Echo Installation Transforms Church Of York St Mary's

By 24 Hour Museum Staff | 23 June 2006
photo of lots of hairnets strung suspended on fine strings in front of a church window

The delicate appearance of Echo. Courtesy York St Mary's

The nave of York St Mary’s has been transformed by an intriguing artwork that utilises hairnets and horsehair from violin bows. Echo, an installation by artist Susie MacMurray, will be on display in the church until October 29 2006.

“I have chosen the name Echo because I wanted to create something that would reflect, or echo, the contemplation, memories and history that have taken place at St Mary’s over the last thousand years,” said the artist.

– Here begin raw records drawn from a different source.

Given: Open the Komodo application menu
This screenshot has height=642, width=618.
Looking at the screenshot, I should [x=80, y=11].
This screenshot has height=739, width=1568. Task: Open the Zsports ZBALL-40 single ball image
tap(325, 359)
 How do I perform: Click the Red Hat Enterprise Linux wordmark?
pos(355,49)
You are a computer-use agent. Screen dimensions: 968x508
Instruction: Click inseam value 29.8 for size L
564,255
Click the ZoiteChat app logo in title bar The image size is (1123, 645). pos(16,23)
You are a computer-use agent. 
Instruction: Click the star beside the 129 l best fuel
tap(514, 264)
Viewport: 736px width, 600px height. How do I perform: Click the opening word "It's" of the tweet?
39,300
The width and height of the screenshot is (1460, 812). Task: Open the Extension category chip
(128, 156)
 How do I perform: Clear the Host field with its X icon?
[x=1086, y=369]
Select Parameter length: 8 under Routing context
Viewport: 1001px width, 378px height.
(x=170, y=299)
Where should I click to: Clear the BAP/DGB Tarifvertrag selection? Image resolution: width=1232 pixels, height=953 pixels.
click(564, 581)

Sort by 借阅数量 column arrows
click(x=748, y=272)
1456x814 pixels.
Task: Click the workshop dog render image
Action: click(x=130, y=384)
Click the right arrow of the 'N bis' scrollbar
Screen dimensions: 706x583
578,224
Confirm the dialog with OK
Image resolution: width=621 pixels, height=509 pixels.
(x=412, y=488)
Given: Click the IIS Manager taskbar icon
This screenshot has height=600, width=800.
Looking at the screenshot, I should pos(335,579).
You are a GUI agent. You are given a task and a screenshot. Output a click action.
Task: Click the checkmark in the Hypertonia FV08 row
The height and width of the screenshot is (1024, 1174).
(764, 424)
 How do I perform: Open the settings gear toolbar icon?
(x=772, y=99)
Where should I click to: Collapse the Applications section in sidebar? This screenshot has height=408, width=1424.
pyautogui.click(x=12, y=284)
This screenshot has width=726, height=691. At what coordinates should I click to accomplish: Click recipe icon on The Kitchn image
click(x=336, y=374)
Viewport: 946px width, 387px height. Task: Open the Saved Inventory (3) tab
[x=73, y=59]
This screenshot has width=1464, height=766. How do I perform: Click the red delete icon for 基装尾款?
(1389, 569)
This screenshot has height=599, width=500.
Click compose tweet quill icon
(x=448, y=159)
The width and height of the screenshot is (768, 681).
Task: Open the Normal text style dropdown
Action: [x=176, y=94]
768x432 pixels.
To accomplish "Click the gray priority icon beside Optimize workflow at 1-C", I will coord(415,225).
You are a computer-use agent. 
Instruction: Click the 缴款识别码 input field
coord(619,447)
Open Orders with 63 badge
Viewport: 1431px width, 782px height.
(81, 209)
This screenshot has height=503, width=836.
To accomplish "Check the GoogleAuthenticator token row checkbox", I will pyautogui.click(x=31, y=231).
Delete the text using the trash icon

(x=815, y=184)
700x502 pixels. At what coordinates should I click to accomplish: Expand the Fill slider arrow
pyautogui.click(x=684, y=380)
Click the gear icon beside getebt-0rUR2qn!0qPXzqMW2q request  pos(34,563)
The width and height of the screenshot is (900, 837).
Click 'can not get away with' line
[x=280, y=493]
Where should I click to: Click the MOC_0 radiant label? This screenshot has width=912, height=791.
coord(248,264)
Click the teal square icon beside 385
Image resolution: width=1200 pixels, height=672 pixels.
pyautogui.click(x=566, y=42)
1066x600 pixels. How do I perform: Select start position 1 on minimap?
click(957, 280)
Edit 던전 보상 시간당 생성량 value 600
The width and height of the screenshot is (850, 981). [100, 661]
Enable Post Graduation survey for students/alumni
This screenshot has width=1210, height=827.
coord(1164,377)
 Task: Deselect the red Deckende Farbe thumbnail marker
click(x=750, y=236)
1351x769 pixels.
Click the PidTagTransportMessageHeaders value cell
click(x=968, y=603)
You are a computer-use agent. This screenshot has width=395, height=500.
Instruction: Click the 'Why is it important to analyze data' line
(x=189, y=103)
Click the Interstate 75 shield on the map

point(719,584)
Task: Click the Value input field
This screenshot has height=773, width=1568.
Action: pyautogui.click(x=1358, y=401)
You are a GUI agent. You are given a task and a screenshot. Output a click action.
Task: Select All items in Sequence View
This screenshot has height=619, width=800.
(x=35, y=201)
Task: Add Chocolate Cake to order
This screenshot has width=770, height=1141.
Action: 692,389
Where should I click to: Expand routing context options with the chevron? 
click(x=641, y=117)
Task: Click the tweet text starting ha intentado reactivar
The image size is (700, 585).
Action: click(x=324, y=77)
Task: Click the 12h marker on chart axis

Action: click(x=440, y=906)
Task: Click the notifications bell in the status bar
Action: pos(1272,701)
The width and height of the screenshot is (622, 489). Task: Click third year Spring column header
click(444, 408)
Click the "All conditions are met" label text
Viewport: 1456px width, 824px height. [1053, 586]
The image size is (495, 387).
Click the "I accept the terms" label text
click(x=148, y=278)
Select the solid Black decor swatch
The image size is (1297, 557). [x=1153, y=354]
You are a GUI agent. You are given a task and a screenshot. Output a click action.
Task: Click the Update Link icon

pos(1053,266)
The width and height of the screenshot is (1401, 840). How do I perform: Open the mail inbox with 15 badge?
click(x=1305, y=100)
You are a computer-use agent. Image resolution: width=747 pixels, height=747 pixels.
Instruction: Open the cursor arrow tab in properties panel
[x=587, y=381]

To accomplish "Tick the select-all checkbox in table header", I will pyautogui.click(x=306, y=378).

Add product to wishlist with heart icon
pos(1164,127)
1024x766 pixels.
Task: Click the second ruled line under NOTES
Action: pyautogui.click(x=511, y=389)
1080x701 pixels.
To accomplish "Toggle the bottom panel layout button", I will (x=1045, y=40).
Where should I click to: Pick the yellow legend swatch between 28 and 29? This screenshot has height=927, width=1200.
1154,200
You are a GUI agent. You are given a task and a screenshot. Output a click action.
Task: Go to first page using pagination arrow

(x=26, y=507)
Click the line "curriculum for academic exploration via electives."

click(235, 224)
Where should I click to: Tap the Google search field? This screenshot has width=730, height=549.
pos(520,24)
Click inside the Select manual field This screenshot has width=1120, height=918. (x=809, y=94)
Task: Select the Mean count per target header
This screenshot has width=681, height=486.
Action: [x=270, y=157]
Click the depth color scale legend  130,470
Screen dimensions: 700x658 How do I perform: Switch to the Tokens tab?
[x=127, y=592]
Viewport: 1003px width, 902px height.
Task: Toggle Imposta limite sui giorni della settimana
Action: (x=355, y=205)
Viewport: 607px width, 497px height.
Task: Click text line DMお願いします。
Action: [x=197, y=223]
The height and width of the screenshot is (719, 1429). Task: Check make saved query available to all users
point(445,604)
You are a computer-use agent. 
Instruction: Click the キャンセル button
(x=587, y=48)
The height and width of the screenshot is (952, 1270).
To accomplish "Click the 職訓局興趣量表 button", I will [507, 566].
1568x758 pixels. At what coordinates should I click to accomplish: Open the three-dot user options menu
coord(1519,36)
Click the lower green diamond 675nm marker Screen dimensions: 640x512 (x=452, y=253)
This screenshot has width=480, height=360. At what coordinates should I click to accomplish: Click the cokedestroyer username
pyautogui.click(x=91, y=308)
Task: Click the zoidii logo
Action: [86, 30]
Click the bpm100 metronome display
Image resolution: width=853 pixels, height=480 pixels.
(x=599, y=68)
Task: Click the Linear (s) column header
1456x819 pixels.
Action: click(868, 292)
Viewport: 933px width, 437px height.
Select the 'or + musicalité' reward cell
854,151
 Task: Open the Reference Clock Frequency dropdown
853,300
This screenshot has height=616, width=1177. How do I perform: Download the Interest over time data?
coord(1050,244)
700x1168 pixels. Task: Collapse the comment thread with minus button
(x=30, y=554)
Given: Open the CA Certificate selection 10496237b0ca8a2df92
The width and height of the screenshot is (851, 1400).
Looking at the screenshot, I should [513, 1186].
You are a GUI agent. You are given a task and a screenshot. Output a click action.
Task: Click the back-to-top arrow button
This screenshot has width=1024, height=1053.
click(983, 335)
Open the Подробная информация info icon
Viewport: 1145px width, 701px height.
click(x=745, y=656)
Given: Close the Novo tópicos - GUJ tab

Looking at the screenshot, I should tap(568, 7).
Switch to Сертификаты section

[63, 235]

“Untraceable sounds, experiences and emotions that science cannot pin down have existed in the space. My work is a response to this.”

The resulting piece hangs like a cloud which is intended to echo the shape of the nave, as well as the body and the backbone of the church.

MacMurray often works with materials intimately associated with the human body and here she has used the netting that normally restrains human hair.

Through Echo the artist has also attempted to give a fleeting form to what she calls, “the stuff that’s left in the building, which is more than you can explain or understand.” This ghostly reference is very much at home in York - with its many ghost trails and stories.

close-up photo of the installation with an inscription visible on the stone floor

Courtesy York St Mary's

Echo uses space and light to give the medieval church a whole new feel. The individual parts of the installation, which are designed to compliment the building, were made with the help of York St John art students.

“It is great for me to be able to work with the students; there is no way I could do such a project without them,” said Susie.

“We are thrilled to have Susie at St Mary’s,” said Caroline Worthington, Curator of Art for the York Museum Trust.

“Her piece entitled Flock at York Art Gallery has created a lot of interest in the city and we are pleased to have commissioned her for St Mary’s.”

This latest site specific installation is the latest in a series of works that MacMurray has created in historic sites.

In 2000, she made Stratum in a Salford mill using 40kgs feather down, whilst in 2004 she created Argus in the army town of Colchester. Rows of 'blinded' peacock feathers (with their eyes cut out) suggested soldiers on parade.

York St Mary's is a former church which is now a contemporary art venue run by York Museums Trust.